今はあまり季節に関係なく色々なお花が出回っていますが、暖房の効いているお部屋ならこうしたお花もなかなかカラフルで良いように思います。
いよいよお寒さが増し、日の暮れるのも早くなり、「師走らしさ」が増して参りました。
師走といえばこの作品。
東山魁夷の「年暮る」です。
この作品を間近に見ると、心がシーンと静まり返ります。
喜びの多かった一年を過ごされた人の心にも、お辛いことの多かった一年を過ごされた人の心にも
どんな心にも寄り添ってくれるのが東山魁夷の作品の素晴らしいところだと思います。
色々調べてみると、画家として大きな仕事を残された人々は、幼い頃、またはお若い頃に深い哀しみに出逢われたり、大きなご病気をされたりしていることが多い事に気づきます。

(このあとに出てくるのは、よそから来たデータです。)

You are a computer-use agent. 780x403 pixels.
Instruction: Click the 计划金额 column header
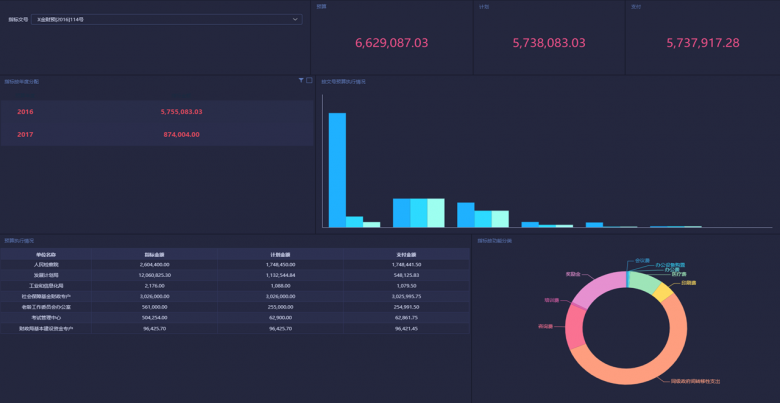[281, 254]
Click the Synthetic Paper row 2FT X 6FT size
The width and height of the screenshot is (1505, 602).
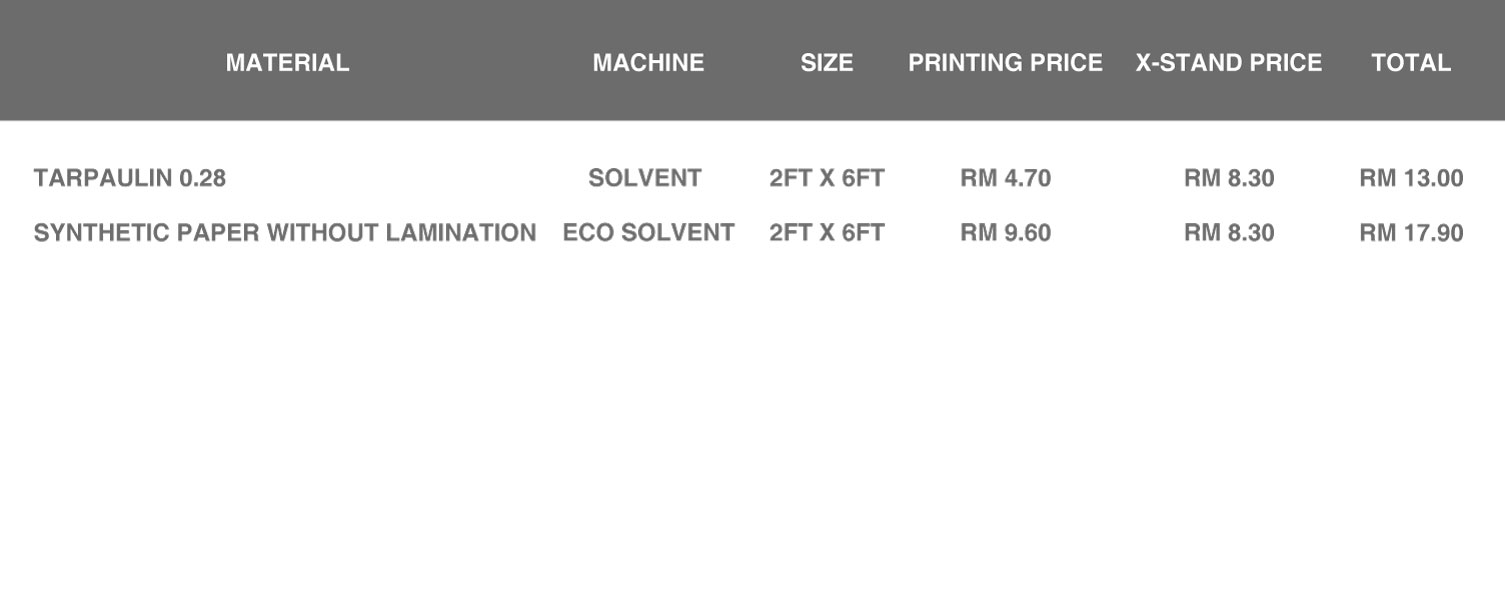click(x=826, y=233)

その作品からはなかなか想像できませんが、東山魁夷も戦争を挟んで、人生上でも画業でも大変な苦労をされたようです。
「どん底」
そこからはもう這い上がるしか道が残されていなかったと東山自身が書き残してもいます。
今月の当店のHPの画家の言葉は東山魁夷の言葉を選ばせていただきました。
それと同時にいくつかの言葉を拾ってみましたので、ここにご紹介させていただこうと思います。
若いときに苦労をするのは薬だとよくいわれているが、それは結果的に見てのことであって、苦労は薬というよりも毒であると私は思う。
ただ毒にあたっても、なんとか耐え抜いた身心は免疫性ができるというか、苦労に対して強くなる
私は人間的な感動が基底になくて、風景を美しいと見ることはありえないと信じている。風景はいわば人間の心の祈りである。
私は清澄な風景を描きたいと思っている。汚染され、荒らされた風景が、人間の心の救いでありえるはずがない。
風景は心の鏡である。庭はその家に住む人の心を最も良く表すものであり、山林にも田園にもそこに住む人々の心が映し出されている。
河も海も同じである。その国の風景はその国民の心を象徴すると言えよう。
無常と流転。流転とは生きていること。
帰着点は出発点。
東山魁夷は、大変言葉少なく、またお喋りになられてもそのお声を聞き分けることが出来にくかったと佐橋から聞いていますが、
その心の奥には、ある種の荒涼とした諦観とそれを超える強い信念をお持ちでいらしたのだとその作品と残された文章から察せられます。
どんな一年を過ごそうとも、その経験は過去につながる物語の一部であり、新しく迎える未来を支えていくものだろうと思えます。
「年暮る」は私たちが自然の営みの中に生かされていることを語り、そのさだめのなかで、慎ましく、あたたかく生きていく人の命の尊さを示してくれる作品だろうと感じています。